I am an artist who is recovering. I am recovering from a very slow-growing brain tumor that was removed from my head. Ever since I was little I have been able to see bits and pieces from the future. When I was a small child I had an accident in which I got hung from a cord. I was quite blue when my grandmother burst into the room and saved me. Much of my youth was filled with dreams of being with the dead. Many of these dreams were nightmares of escaping death, of drawing another future.
The drawing below was finished in 1995 when I was a student at The Savannah College of Art and Design. I have always seen bits and pieces of the future. I learned two years ago that I had a brain tumor, whose origins have been traced back to a time before art school when I was in the Marines. We know this from the very unique symptoms of my particular disease. Acromegaly it is called. It is a very slow-growing brain tumor, something that starts small and grows bigger and bigger, like a stack of dominoes waiting to cause problems.
The Stephen King book, although it held truths, also ended up missing the mark. Hit and miss, Stephen's work is like that. Sometimes you get an "IT" or something like "The Stand" or a work of genius like "The Dark Tower Series" and other times you get... "The Tommyknockers." I'm not saying the book is a total wash, it may have missed it's mark but it still hit some pretty high points.
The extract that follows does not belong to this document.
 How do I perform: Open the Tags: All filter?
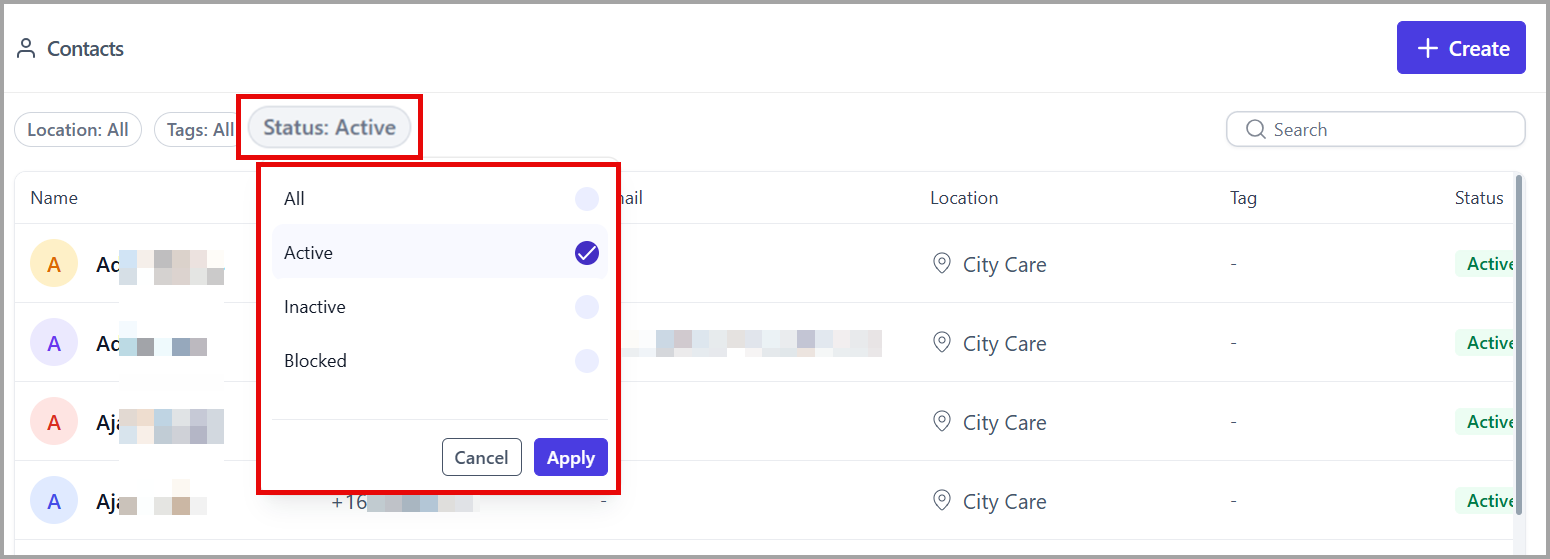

Anyways, after reading Duma Key I have definitely made the decision to continue to be an artist. Duma Key is not going to stop me --- "Be brave. Don't be afraid to draw the secret things." --- Stephen King. I am an artist. I am fearless. I am illuminated.
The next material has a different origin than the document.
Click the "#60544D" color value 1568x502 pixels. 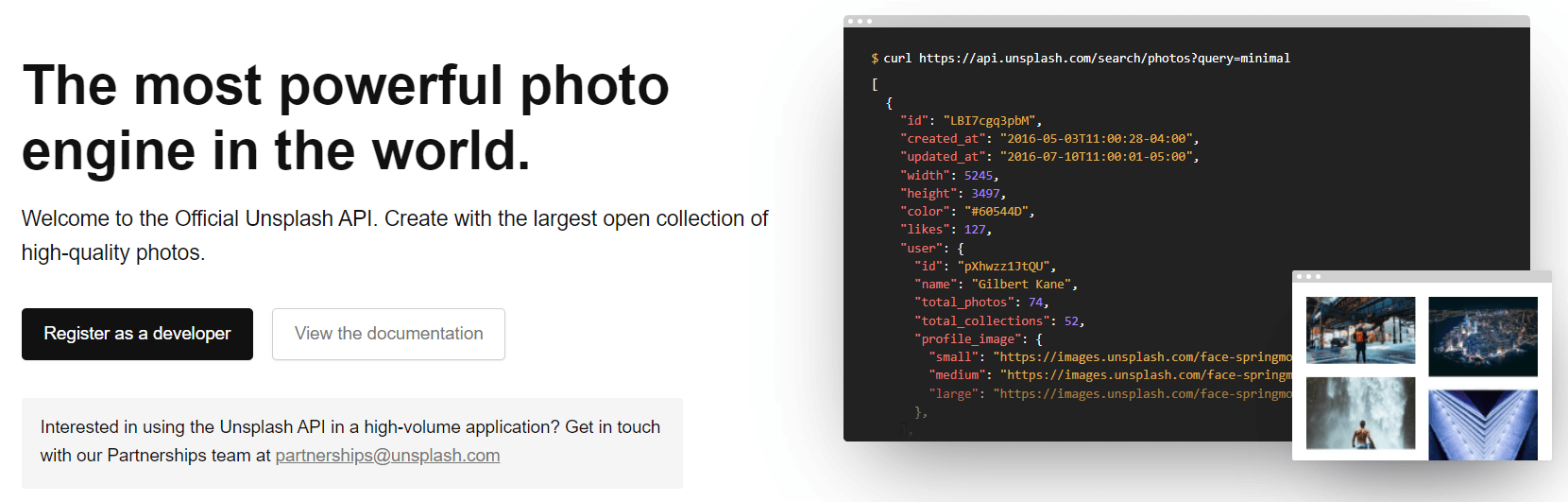999,212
I feel the "itch" to draw but I am content for the moment to put my thoughts down in sketch form and save them for my "Act Three." You should see a doozy of a sketch I have in mind. Still up in the noodle. I'm going to call it Persephone, or maybe... "Persephone Unbottled." Yes. Much better title, given that it fits Artist Ken D. Webber so fucking well. I'm sure Stephen King would understand. Do you?